No one wants to be sued. Most people don’t even want to be the ones suing. If you’re with the majority, you probably think that we live in a society that is too quick to sue. That’s a common misconception.
Would you think me an unscrupulous attorney if I told you that I have been involved in cases where I represent someone against their own mother?
Usually being sued is not pleasant. It means you have too choose between showing up and offering a defense or doing nothing and losing the case by default. If you do defend yourself, typically you have to either wade through a complex legal world on your own or you have to pay a lot of money to an attorney to do it for you.
If you do defend yourself, the outcome is almost never going to be what you want it to be. You may lose and have to pay the plaintiff (on top of what you’ve already paid your attorney), and perhaps pay the plaintiff’s attorney, too. You may win part of it and lose part of it, which result could be worse, but you’ve still had to pay your attorney to get there. You may win, but again, you’ve still had to pay your attorney a lot of money for the win. Or you might even win and get attorney’s fees awarded, but be going against a plaintiff who has no money and has no way to pay for your attorney. Only rarely would you win, get your attorney’s fees awarded, and collect.

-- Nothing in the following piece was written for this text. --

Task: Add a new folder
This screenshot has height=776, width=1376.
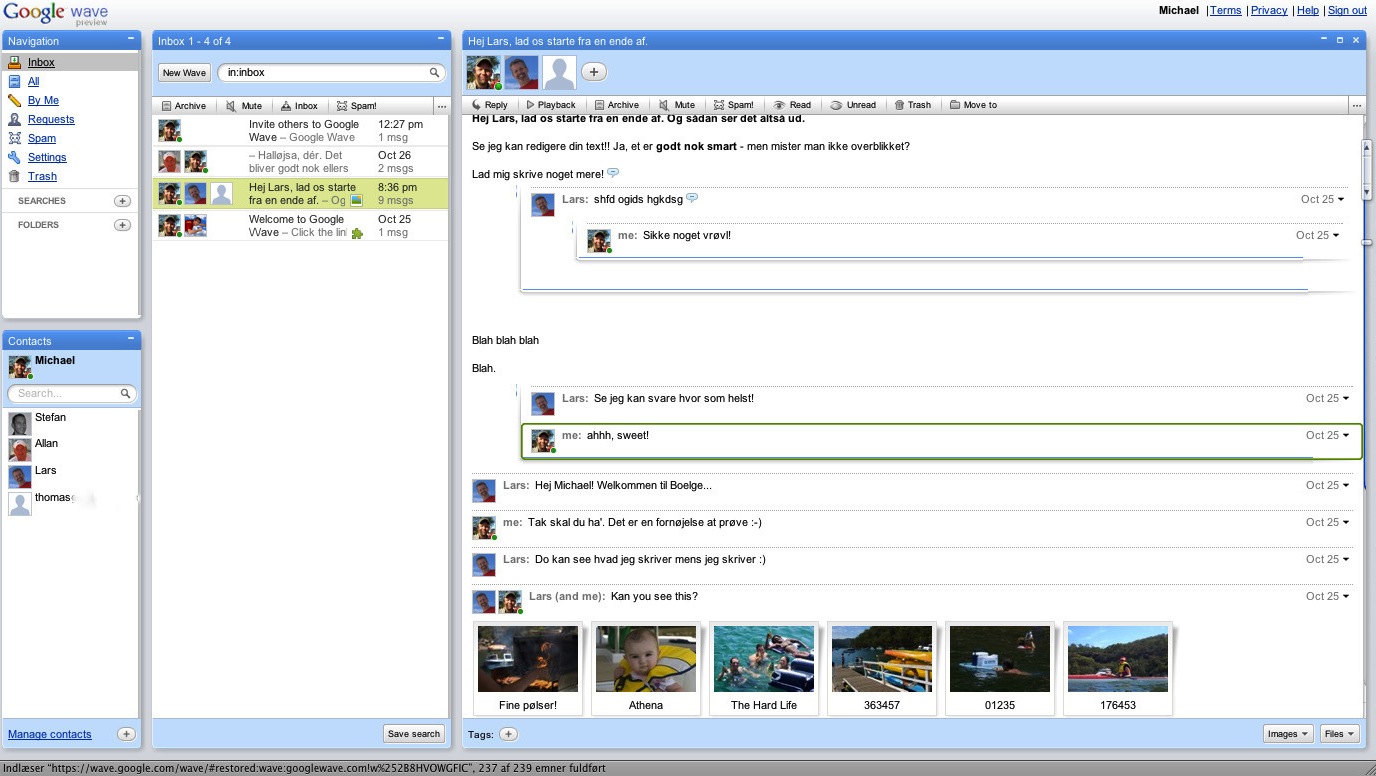Action: pyautogui.click(x=122, y=225)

In the end, as a defendant, sometimes it is true that only your attorney wins.
This scenario changes when you have an insurance policy that provides defense costs. For example, if you are sued for professional negligence (malpractice), your insurance company will hire you an attorney to defend you. This takes much of the sting out of being a defendant, because at least you’re not directly funding your defense, but it’s still stressful to have to endure a lawsuit.

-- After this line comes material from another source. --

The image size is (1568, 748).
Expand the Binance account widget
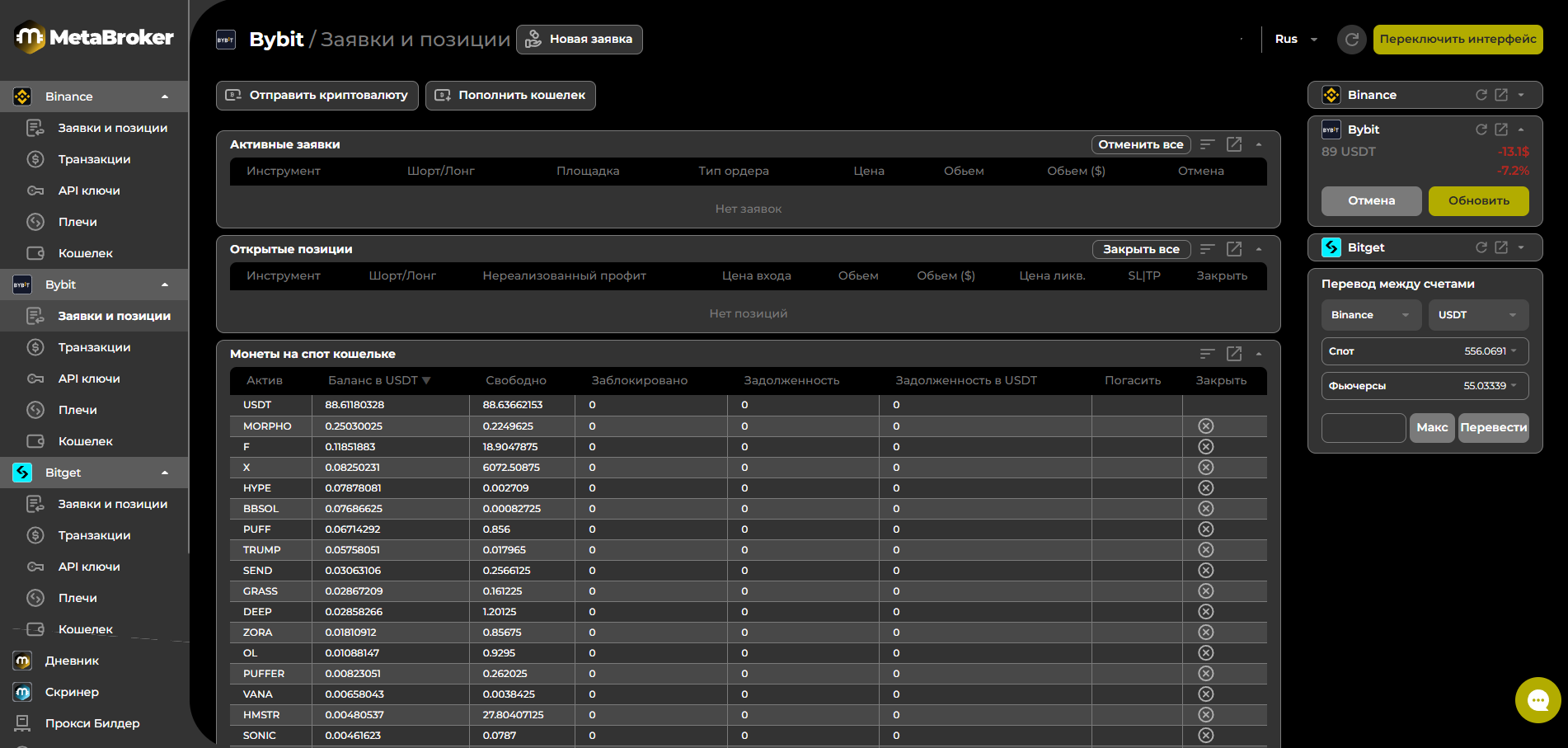click(x=1521, y=95)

So why would anyone ever want to be sued?
There’s only one scenario I’ve witnessed where this is true.
If you are a passenger in a vehicle, and the driver of that vehicle causes a wreck, and you’re injured, you have a right to have the driver’s insurance compensate you for your losses. That includes medical bills, money lost from missing work, even the pain you’ve had to endure.
Suppose that you make a claim against the driver’s insurance company, but the insurance company for whatever reason either doesn’t want to pay or isn’t willing to make a fair payment. Your only recourse is to hold them accountable through a lawsuit. Except you can’t sue the insurance company directly (not in Nevada, anyway), so your only option is to sue the driver.
Once you sue the driver, the driver’s insurance company has to hire an attorney to defend the driver, and then you either negotiate payment or go to trial.
In cases like this, often the driver is just as frustrated as the injured passenger that the insurance company is not paying.
If you were the driver, and it was your child in the passenger seat who was injured, wouldn’t you want your insurance company to pay for the losses? Isn’t that why you purchase insurance? (Other than it being legally required, of course.)
So yes, I have helped someone make a claim against their mother, and we had their mother’s blessing to do it.
If you think that’s a little weird, I can’t disagree. But what’s even weirder is a case in Utah where a woman sued herself for the same reason, and the court said there was nothing wrong with that.